But its job doesn't end there.

That same structure also regulates the movement of water through the bait.

A boilie that's too soft often releases a large proportion of its attractors very quickly, producing an intense but short-lived feeding signal. At the other extreme, a bait that's excessively hard can slow water penetration so much that it takes far too long before the soluble compounds begin working properly.

Like so many things in bait making, the best solution lies somewhere between those two extremes.

At 20% of the mix, re-milled semolina gives this recipe exactly the balance I was looking for. It provides enough strength to support a liquid food rich in peanut butter, fermented shrimp paste and other viscous ingredients, while still allowing the bait to activate naturally once it reaches the bottom.

There's another reason why I continue to use it after all these years.

Semolina has a very neutral flavour.

Some anglers see that as a weakness.

I see it as one of its greatest strengths.

It doesn't compete with the more distinctive ingredients in the recipe. Instead, it provides a stable foundation that allows the toasted soya, brewer's grains, fermented products and liquid food to define the bait's overall character.

I've always believed that good bait formulation is much like building a house.

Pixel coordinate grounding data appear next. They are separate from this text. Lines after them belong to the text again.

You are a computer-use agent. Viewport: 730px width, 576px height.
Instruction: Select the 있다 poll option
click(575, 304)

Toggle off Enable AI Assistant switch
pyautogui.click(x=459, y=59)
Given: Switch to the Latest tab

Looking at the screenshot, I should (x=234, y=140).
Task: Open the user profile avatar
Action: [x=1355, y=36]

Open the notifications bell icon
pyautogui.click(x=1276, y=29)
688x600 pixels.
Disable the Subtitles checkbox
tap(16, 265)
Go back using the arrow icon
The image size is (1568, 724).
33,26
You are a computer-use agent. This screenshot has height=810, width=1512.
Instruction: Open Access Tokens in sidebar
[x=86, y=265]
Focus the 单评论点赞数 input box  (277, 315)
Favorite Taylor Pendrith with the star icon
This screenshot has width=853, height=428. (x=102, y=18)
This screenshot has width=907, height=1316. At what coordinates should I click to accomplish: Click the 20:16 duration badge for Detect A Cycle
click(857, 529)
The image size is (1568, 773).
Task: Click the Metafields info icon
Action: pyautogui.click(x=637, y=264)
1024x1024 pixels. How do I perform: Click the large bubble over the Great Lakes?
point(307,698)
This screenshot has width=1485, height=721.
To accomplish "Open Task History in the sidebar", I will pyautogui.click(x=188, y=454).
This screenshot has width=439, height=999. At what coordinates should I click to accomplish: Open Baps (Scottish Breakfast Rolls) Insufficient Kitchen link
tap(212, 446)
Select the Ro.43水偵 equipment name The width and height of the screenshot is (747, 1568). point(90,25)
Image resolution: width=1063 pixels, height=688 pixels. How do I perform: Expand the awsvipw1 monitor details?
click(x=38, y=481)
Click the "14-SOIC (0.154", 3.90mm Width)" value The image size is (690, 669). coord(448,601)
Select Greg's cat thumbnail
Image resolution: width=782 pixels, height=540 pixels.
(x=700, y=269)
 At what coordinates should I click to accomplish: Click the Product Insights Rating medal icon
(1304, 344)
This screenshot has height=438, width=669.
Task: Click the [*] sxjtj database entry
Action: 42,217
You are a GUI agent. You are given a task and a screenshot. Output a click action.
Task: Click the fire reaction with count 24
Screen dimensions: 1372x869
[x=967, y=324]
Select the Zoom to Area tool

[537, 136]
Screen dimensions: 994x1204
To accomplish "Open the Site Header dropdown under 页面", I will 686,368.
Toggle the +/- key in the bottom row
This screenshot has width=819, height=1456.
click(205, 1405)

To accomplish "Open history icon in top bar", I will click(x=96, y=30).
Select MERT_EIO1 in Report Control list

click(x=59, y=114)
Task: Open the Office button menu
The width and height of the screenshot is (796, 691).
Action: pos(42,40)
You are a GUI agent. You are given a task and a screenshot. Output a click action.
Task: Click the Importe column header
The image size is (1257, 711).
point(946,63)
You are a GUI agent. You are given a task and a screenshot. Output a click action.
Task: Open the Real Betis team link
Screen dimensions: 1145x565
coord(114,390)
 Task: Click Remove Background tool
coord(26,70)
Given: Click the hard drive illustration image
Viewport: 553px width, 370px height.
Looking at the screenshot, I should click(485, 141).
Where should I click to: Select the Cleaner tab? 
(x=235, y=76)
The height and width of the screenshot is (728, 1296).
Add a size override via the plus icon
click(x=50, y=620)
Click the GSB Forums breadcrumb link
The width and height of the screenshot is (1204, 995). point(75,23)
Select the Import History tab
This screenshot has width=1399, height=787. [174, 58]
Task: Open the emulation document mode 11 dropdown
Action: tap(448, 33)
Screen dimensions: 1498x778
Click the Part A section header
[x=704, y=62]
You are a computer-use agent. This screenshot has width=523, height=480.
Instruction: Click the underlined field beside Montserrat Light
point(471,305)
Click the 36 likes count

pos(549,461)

Everyone notices the roof, the windows and the decoration.

Very few people think about the foundations.

Yet without strong foundations, nothing else performs as it should.

Semolina is one of those foundations.

It rarely attracts attention when someone reads the recipe, but it's one of the main reasons why the finished boilie performs exactly as intended.

Dried Bread: Far More Than a Cheap Filler

If I had to list the most underrated ingredients in bait making, dried bread would certainly be near the top.

For many anglers it's nothing more than an inexpensive filler, useful for reducing the overall cost of a mix. I see it very differently.

Bread is actually a remarkably sophisticated ingredient.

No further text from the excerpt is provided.